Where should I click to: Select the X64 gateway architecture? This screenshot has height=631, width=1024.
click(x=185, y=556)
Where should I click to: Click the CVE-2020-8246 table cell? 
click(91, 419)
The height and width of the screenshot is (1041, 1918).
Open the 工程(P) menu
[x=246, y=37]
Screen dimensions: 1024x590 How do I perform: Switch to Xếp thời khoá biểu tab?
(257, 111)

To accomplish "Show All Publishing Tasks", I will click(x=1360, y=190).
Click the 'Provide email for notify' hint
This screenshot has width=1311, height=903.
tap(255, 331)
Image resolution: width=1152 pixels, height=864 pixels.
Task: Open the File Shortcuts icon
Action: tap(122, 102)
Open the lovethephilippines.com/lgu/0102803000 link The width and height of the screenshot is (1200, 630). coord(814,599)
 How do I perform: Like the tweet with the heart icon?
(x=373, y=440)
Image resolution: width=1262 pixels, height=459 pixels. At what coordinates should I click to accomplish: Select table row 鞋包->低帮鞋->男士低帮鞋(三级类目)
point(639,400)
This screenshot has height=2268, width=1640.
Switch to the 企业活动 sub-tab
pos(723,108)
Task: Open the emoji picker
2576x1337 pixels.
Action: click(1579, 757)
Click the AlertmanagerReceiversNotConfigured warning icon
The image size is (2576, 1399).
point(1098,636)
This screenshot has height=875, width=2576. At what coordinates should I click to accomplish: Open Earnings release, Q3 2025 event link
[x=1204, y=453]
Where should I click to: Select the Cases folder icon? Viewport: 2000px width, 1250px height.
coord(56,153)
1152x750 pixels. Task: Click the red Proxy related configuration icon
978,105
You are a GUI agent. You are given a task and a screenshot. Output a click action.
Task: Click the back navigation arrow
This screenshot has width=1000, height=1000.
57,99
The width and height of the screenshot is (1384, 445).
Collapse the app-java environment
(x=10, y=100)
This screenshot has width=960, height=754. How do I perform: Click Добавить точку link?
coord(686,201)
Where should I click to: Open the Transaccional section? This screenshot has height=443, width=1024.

§ WHAT THE TASK REQUIRES
Gather every line of the material above that contains the word "pixels", treating uppercase and lowercase letters as distinct.

§ SOLUTION TO THE PROBLEM
Image resolution: width=1152 pixels, height=864 pixels.
Image resolution: width=1262 pixels, height=459 pixels. At what coordinates should I click to accomplish: Select table row 鞋包->低帮鞋->男士低帮鞋(三级类目)
2576x1337 pixels.
1152x750 pixels. Task: Click the red Proxy related configuration icon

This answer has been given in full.